Pixel coordinate grounding data:
....................

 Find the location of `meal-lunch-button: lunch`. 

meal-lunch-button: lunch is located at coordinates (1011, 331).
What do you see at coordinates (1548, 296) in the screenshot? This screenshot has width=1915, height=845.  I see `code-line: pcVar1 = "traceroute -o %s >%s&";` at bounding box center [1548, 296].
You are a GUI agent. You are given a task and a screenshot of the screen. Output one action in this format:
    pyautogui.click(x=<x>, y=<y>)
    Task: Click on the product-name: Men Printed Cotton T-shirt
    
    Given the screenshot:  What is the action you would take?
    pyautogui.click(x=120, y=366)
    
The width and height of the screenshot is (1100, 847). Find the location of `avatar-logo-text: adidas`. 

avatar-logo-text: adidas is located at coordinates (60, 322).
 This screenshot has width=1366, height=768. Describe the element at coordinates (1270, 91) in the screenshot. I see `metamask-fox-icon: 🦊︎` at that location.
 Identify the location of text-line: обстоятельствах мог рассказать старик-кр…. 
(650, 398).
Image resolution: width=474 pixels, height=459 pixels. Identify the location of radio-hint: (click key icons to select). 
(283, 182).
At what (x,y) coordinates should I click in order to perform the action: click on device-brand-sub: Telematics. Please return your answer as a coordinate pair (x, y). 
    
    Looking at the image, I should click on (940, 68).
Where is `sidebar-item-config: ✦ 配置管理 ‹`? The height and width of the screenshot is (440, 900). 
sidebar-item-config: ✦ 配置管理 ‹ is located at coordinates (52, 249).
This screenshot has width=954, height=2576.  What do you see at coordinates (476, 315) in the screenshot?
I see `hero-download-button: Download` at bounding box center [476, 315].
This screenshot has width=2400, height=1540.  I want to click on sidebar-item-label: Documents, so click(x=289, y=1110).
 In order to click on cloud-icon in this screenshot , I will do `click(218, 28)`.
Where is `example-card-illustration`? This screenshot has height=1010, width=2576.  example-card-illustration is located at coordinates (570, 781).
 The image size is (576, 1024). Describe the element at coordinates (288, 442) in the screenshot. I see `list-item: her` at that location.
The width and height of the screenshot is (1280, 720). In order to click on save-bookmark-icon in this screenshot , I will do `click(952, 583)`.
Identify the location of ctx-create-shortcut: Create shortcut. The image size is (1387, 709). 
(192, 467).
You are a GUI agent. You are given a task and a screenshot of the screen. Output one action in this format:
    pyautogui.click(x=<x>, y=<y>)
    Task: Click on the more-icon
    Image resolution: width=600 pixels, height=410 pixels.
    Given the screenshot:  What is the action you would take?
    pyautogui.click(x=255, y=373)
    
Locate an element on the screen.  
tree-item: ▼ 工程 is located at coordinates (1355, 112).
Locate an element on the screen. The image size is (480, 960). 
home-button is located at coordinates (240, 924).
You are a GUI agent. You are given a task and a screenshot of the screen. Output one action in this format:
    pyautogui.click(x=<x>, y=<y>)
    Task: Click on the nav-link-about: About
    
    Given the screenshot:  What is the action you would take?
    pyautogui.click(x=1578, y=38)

....................

INSTRUCTIONS TO FOLLOW:
Copy out every item above word for word.

RESPONSE:
 Find the location of `meal-lunch-button: lunch`. 

meal-lunch-button: lunch is located at coordinates (1011, 331).
What do you see at coordinates (1548, 296) in the screenshot? This screenshot has width=1915, height=845.  I see `code-line: pcVar1 = "traceroute -o %s >%s&";` at bounding box center [1548, 296].
You are a GUI agent. You are given a task and a screenshot of the screen. Output one action in this format:
    pyautogui.click(x=<x>, y=<y>)
    Task: Click on the product-name: Men Printed Cotton T-shirt
    
    Given the screenshot:  What is the action you would take?
    pyautogui.click(x=120, y=366)
    
The width and height of the screenshot is (1100, 847). Find the location of `avatar-logo-text: adidas`. 

avatar-logo-text: adidas is located at coordinates (60, 322).
 This screenshot has width=1366, height=768. Describe the element at coordinates (1270, 91) in the screenshot. I see `metamask-fox-icon: 🦊︎` at that location.
 Identify the location of text-line: обстоятельствах мог рассказать старик-кр…. 
(650, 398).
Image resolution: width=474 pixels, height=459 pixels. Identify the location of radio-hint: (click key icons to select). 
(283, 182).
At what (x,y) coordinates should I click in order to perform the action: click on device-brand-sub: Telematics. Please return your answer as a coordinate pair (x, y). 
    
    Looking at the image, I should click on (940, 68).
Where is `sidebar-item-config: ✦ 配置管理 ‹`? The height and width of the screenshot is (440, 900). 
sidebar-item-config: ✦ 配置管理 ‹ is located at coordinates (52, 249).
This screenshot has width=954, height=2576.  What do you see at coordinates (476, 315) in the screenshot?
I see `hero-download-button: Download` at bounding box center [476, 315].
This screenshot has width=2400, height=1540.  I want to click on sidebar-item-label: Documents, so click(x=289, y=1110).
 In order to click on cloud-icon in this screenshot , I will do `click(218, 28)`.
Where is `example-card-illustration`? This screenshot has height=1010, width=2576.  example-card-illustration is located at coordinates (570, 781).
 The image size is (576, 1024). Describe the element at coordinates (288, 442) in the screenshot. I see `list-item: her` at that location.
The width and height of the screenshot is (1280, 720). In order to click on save-bookmark-icon in this screenshot , I will do `click(952, 583)`.
Identify the location of ctx-create-shortcut: Create shortcut. The image size is (1387, 709). 
(192, 467).
You are a GUI agent. You are given a task and a screenshot of the screen. Output one action in this format:
    pyautogui.click(x=<x>, y=<y>)
    Task: Click on the more-icon
    Image resolution: width=600 pixels, height=410 pixels.
    Given the screenshot:  What is the action you would take?
    pyautogui.click(x=255, y=373)
    
Locate an element on the screen.  
tree-item: ▼ 工程 is located at coordinates (1355, 112).
Locate an element on the screen. The image size is (480, 960). 
home-button is located at coordinates (240, 924).
You are a GUI agent. You are given a task and a screenshot of the screen. Output one action in this format:
    pyautogui.click(x=<x>, y=<y>)
    Task: Click on the nav-link-about: About
    
    Given the screenshot:  What is the action you would take?
    pyautogui.click(x=1578, y=38)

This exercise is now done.